A power failure frees four mental asylum inmates, who then run amok and try to kill their psychiatrist director (Donald Pleasence) and his family, in Jack Sholder’s 1982 debut film Alone in the Dark.
Co-writer/ director Jack Sholder’s 1982 debut film Alone in the Dark is made for New Line Cinema, and stars Donald Pleasence, Jack Palance, and Martin Landau.
A power failure frees four mental asylum inmates who then run amok and try to kill their psychiatrist director, Dr Leo Bain (Donald Pleasence) and his family during the power blackout, in a muddled slasher horror picture / home-invasion thriller that tries for class with its good cast and borrowings from Hallowe’en and Spellbound.
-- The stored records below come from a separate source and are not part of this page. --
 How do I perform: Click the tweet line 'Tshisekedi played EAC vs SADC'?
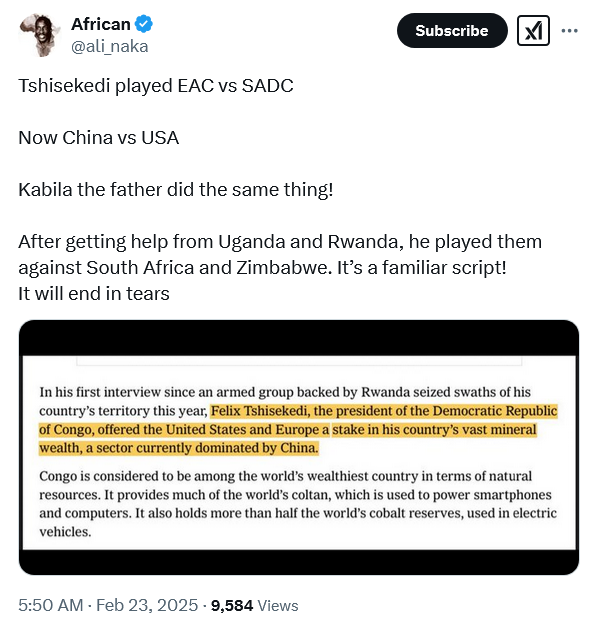156,86
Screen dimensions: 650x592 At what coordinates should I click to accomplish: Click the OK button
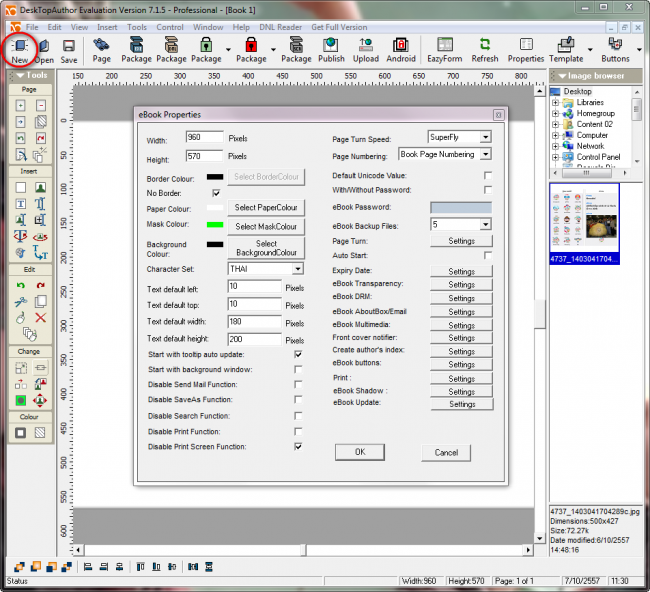coord(361,453)
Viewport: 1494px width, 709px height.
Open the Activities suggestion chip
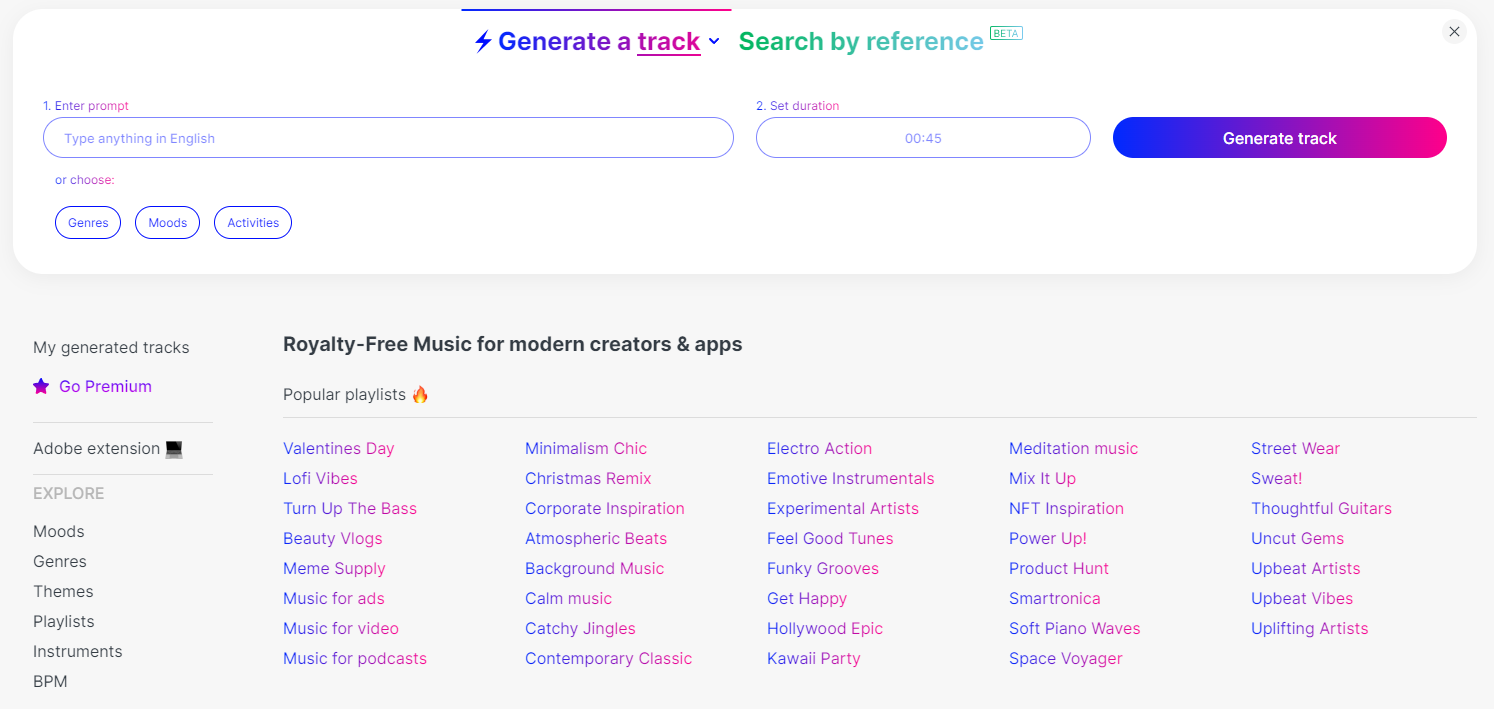(252, 222)
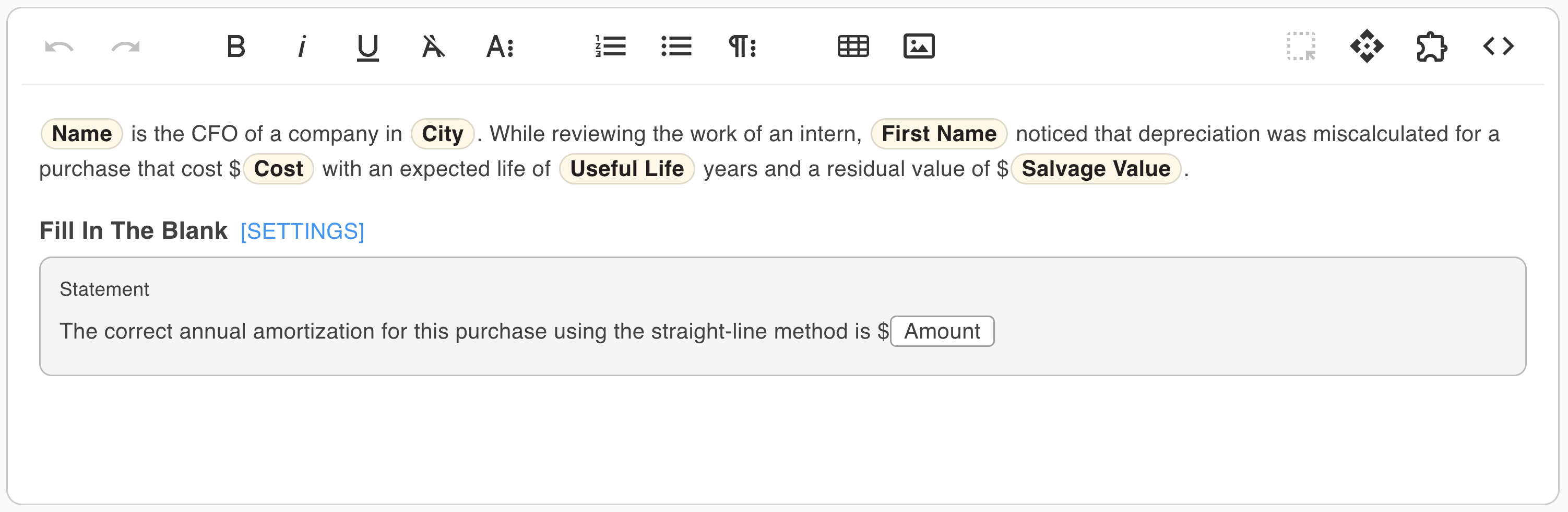Insert a bulleted list

[676, 46]
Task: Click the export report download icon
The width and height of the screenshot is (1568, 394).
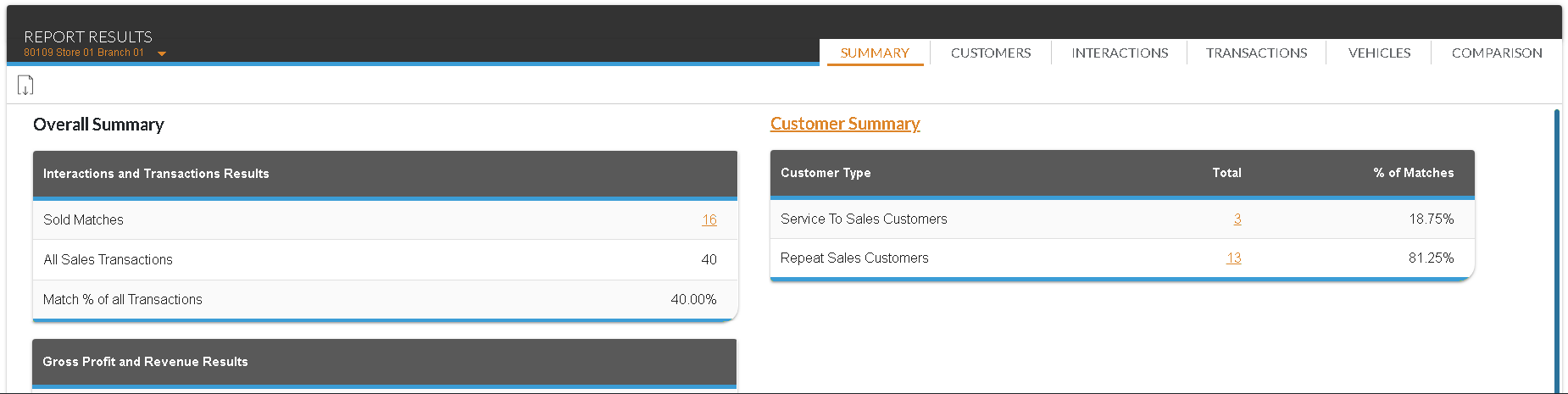Action: (25, 86)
Alone in the Dark is grim and gruesome, but it is occasionally effective. The good actors help, particularly a tongue-in-cheek Pleasence, and Sholder’s direction is controlled and steady, building scares, suspense and tension successfully.
Thanks to this, writer-director Sholder went on to make A Nightmare on Elm Street Part 2 for New Line Cinema.
Also in the cast are Dwight Schultz, Deborah Hedwall, Erland Van Lidth, Lee Taylor-Allan, Phillip Clark, and Elizabeth Ward.
The first film produced by film distribution company New Line Cinema, it was low budget at $1 million, and premiered in the US on 19 November 1982.
Sholder pitched the idea to New Line founder Robert Shaye of ‘a group of criminally insane guys escaping from a mental hospital during a blackout in NYC and creating mayhem and then getting rounded up by the Mafia, based on a New York City blackout he had experienced years earlier. It was considered too expensive to produce, so it was re-written as a home-invasion thriller. Sholder worked as film editor on the 1981 slasher The Burning while New Line raised finance. He said Dr Bain is based on Scottish psychiatrist R D Laing and his philosophy on the treatment of mentally ill patients.
Writers: Jack Sholder (story and screenplay), Robert Shaye (story) and Michael Harrpster (story).
The cast are Jack Palance as Frank Hawkes, Donald Pleasence as Dr Leo Bain, Martin Landau as Byron “Preacher” Sutcliff, Dwight Schultz as Dr. Dan Potter, Erland Van Lidth as Ronald “Fatty” Elster, Deborah Hedwall as Nell Potter, Lee Taylor-Allan as Toni Potter, Phillip Clark as Tom Smith / John “Bleeder” Skaggs, Elizabeth Ward as Lyla Potter, Carol Levy as Bunky, Keith Reddin as Billy, Gordon Watkins as Detective Burnett, Brent Jennings as Ray Curtis, Frederick Coffin as Jim Gable, Annie Korzen as Marissa Hall, and Lin Shaye as Receptionist at Haven.